Souveraineté des paiements en Afrique de l'Ouest : Visa se plie aux règles locales

Le 8 janvier 2026, l'annonce a fait l'effet d'un séisme dans le monde des paiements : Visa, le géant américain des cartes bancaires, a accepté de se conformer à la décision n°31 de l'UEMOA. Concrètement, toutes les transactions effectuées avec une carte émise dans l'Union devront désormais transiter par la plateforme régionale GIM-Switch, et plus par les circuits internationaux. Une victoire pour la souveraineté financière du bloc ouest-africain, qui avait déjà perturbé les paiements aériens en janvier 2026. Mais que signifie vraiment ce changement pour les consommateurs, les entreprises et les professionnels de la finance ? Décryptage.
Pourquoi l'UEMOA impose-t-elle GIM-Switch ?
La décision n°31 de l'UEMOA vise à renforcer l'autonomie du système financier régional.

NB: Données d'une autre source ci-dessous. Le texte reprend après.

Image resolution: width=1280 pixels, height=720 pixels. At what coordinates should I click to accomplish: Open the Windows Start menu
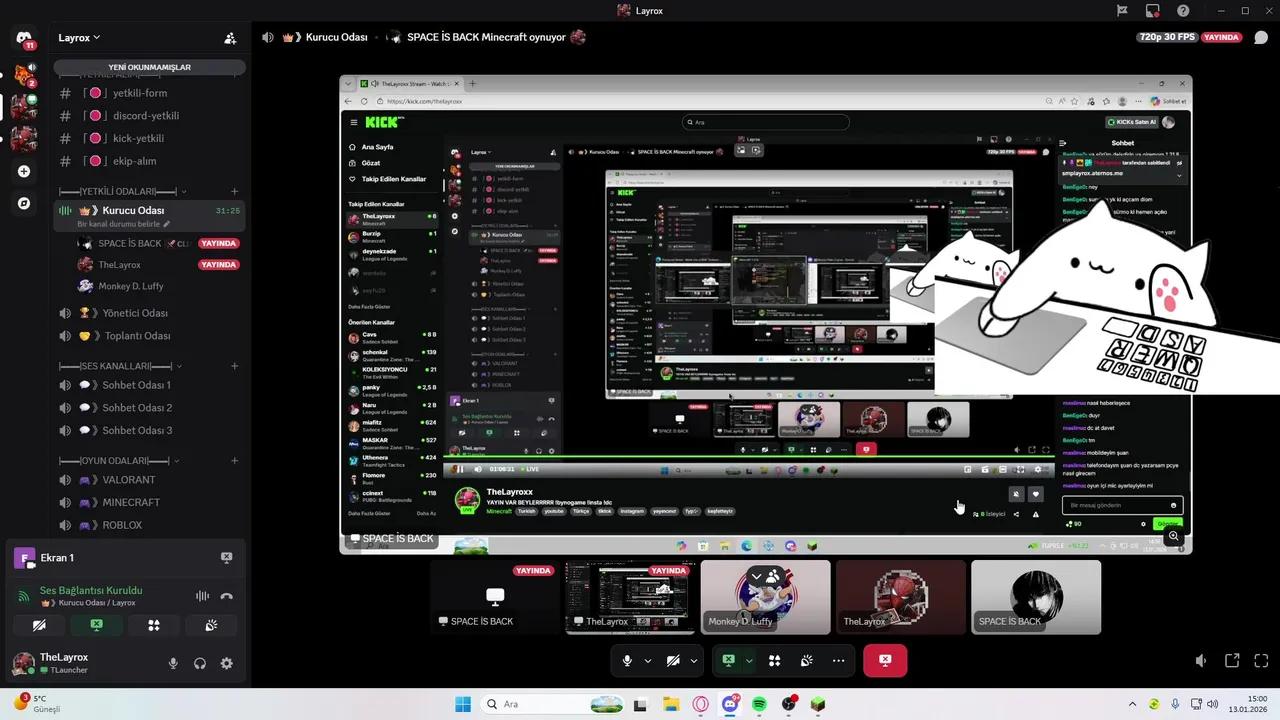coord(462,704)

En obligeant les émetteurs de cartes à utiliser la plateforme GIM-Switch, la BCEAO (Banque Centrale des États de l'Afrique de l'Ouest) veut réduire la dépendance aux infrastructures étrangères. Les avantages sont multiples :
- Sécurité renforcée : les données sensibles des consommateurs restent dans la zone, moins exposées aux cyberattaques internationales.
- Réduction des coûts : les frais d'interchange et de traitement sont réduits, ce qui peut bénéficier aux commerçants comme aux clients.
- Souveraineté monétaire : la région garde le contrôle sur ses flux financiers, un enjeu géopolitique majeur.
Ce mouvement s'inscrit dans une dynamique plus large de souveraineté numérique en Afrique, comparable à celle que l'on observe dans les technologies, comme l'illustre le développement de champions locaux.
Visa cède : le tournant stratégique
Initialement, Visa s'était opposée à cette exigence, craignant une perte de parts de marché et des complications techniques. Mais face à la détermination de la BCEAO et aux perturbations de janvier 2026 (blocage de certains paiements aériens), le groupe a dû s'adapter. L'annonce de sa conformité dans les "prochains mois" marque un précédent : même les plus grands acteurs mondiaux doivent respecter les règles des marchés émergents.
Cette décision pourrait encourager d'autres régions, comme la CEMAC ou l'Afrique de l'Est, à suivre l'exemple de l'UEMOA.